Le plus gros animal à avoir jamais volé était un reptile avec un cou de girafe

Les ptérosaures azhdarchidés sont également les plus grands vertébrés jamais volants.

Des lézards volants avec des cous de girafe et des ailes atteignant près de 40 pieds régnaient autrefois sur le ciel tandis que les dinosaures erraient en dessous. Ces bêtes impressionnantes bien que bizarres, les ptérosaures azhdarchidés, ont vécu de la période du Trias supérieur jusqu’à la fin du Crétacé, et sont les plus grands vertébrés connus à avoir jamais pris leur envol.

Les scientifiques se sont longtemps demandé comment ces anciens lézards pouvaient soutenir leur tête – leurs os, comme ceux de la plupart des oiseaux, sont assez légers et fragiles. Surtout s’ils portaient des proies dans leur bouche, le poids du crâne serait assez difficile à supporter avec un cou aussi long et fin. Mais une nouvelle recherche publiée cette semaine montre que ces animaux avaient une structure osseuse unique : leurs vertèbres avaient de fines entretoises qui s’étendaient d’un tube neural central à la paroi de la vertèbre, semblable aux rayons d’un vélo. L’effet est une structure de support en forme d’hélice.

“Cela ne ressemble à rien de vu auparavant dans une vertèbre d’un animal”, a déclaré le paléobiologiste et co-auteur David Martill dans un communiqué . “Cette structure… a résolu de nombreuses préoccupations concernant la biomécanique de la façon dont ces créatures étaient capables de supporter des têtes massives – plus de 1,5 mètre – sur des cous plus longs que la girafe moderne, tout en conservant la capacité de vol motorisé.”

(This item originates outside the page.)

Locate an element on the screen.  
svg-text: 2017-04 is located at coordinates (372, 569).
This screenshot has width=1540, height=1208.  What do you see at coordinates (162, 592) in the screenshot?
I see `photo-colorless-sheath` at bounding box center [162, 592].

Martill et son équipe ont fait cette découverte en examinant des fossiles de ptérosaures azhdarchidés du site de Kem Kem au Maroc, une région riche en fossiles et l’un des seuls endroits où l’on peut trouver des spécimens d’Azhdarchidés relativement intacts. Ils ont placé des vertèbres de ptérosaure à l’aide d’un scanner et ont été étonnés par les structures qu’ils ont trouvées à l’intérieur.

Avec l’aide d’ingénieurs biomécaniques, ils ont ensuite évalué à quel point les structures en forme de rayons étaient utiles pour soulager la tension du cou des reptiles volants. Leurs analyses ont révélé que seulement 50 de ces entretoises (avec des archives fossiles limitées, il est difficile de savoir exactement combien chaque créature en avait) augmentaient leur capacité de charge de 90 pour cent, ce qui explique comment ces anciens lézards pouvaient être des volants si puissants et des prédateurs féroces. sans se casser le cou.

La force du cou aurait également pu être importante pour ces ptérosaures pour le «coup de cou», un type de rituel axé sur la rivalité entre les mâles auquel les girafes se livrent aujourd’hui.

Connaître la structure de ces vertèbres aidera les scientifiques à mieux comprendre les ptérosaures azhdarchidés, de la façon dont ils se déplaçaient aux proies qu’ils auraient pu attraper et à quelle taille ils auraient vraiment pu devenir.

Quoi qu’il en soit, la structure inédite des vertèbres du cou est une véritable découverte, a déclaré Martill, et montre comment “l’évolution a façonné ces créatures en des volants impressionnants et incroyablement efficaces”.